Honestly, the only reason I haven't quit yet is pride. My wife teaches high school. She makes more than I do. She mentioned that there was a position in her high school I could apply for. It would pay better, and it is in the discipline I got my BA in (which is not sociology). That is, I could make more money now, and all I would have to do is take a job that my MA and PhD in sociology are totally irrelevant for (other than the small bonus for each degree).
|
|
|
Post by old on Dec 31, 2015 11:56:03 GMT -5
One thing to keep in mind in a decision like this is that there is a huge amount of recency bias in the academic labor market. More recent graduates will generally have an advantage, regardless of any mitigating factors. That is between the postdoc/1st year professor with a couple of decent publications, and the 5th year professor with 5, no one is going to go "wow, 5 publications while teaching a 4-4, imagine what s/he could do here with a 2-2!" Likewise, the longer you've been out, the more the reputation of your current job matters, and the less of your alma mater. I.e, the longer out you are, the more you will be thought of as "that professor from that no name place" instead of " that grad from that prestigious doctoral institution."

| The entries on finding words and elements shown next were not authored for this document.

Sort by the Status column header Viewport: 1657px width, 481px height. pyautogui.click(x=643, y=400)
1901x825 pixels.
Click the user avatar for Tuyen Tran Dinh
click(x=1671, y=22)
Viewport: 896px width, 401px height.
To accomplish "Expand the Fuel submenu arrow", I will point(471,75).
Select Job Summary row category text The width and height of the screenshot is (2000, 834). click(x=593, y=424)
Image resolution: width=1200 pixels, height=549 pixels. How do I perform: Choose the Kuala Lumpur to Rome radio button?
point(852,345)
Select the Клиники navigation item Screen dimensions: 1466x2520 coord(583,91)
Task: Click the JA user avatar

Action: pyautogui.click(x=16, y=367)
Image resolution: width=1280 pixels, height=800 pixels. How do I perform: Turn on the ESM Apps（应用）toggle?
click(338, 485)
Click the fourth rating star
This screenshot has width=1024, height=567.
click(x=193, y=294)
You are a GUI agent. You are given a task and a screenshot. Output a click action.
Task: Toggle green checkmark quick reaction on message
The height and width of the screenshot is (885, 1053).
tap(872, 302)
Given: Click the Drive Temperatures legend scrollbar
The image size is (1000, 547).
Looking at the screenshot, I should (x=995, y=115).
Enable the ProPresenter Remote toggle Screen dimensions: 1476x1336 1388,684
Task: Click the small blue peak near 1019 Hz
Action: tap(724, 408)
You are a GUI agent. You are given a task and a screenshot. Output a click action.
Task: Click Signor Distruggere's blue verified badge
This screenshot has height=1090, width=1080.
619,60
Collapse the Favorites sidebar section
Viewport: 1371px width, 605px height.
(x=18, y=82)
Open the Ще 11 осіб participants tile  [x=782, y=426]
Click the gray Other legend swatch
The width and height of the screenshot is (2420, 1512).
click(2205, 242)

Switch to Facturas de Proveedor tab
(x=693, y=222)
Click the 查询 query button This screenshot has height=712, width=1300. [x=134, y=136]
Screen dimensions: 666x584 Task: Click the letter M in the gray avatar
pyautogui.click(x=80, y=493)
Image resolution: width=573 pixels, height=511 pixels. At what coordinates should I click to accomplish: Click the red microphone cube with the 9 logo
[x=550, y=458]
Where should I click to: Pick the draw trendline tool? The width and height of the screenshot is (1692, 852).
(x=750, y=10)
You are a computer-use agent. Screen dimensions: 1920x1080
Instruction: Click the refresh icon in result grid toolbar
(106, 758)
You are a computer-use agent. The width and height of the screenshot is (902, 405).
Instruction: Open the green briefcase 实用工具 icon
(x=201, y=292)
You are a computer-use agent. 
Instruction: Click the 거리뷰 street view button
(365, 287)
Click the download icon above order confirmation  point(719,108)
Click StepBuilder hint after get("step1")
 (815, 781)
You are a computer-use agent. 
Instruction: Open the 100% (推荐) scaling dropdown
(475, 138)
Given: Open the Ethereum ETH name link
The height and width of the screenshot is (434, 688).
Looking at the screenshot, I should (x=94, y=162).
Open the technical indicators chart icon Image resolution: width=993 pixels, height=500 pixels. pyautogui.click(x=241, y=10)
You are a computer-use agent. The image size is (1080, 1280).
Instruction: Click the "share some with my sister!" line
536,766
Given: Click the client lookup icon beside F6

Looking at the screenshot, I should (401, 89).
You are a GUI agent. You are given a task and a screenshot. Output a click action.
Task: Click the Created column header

I know this because of personal experience. First time on the market, I had r1 bites, including an interview where I was a runner up after a superstar decided to move for family reasons. That bit of bad luck (of going up against a tenured professor willing to move down both the prestige and tenure ranks for family reasons) meant I got a teaching job. And its been downhill since then, despite being productive (got a search committee to vote for me last year, only to be vetoed by administration - since this was a SLAC, I assume it was because they wanted someone more high profile than professor at directional state school). Now? I'd settle for living at a good location, even if it means a school so small I am the only sociologist on staff (which also means teaching intro forever).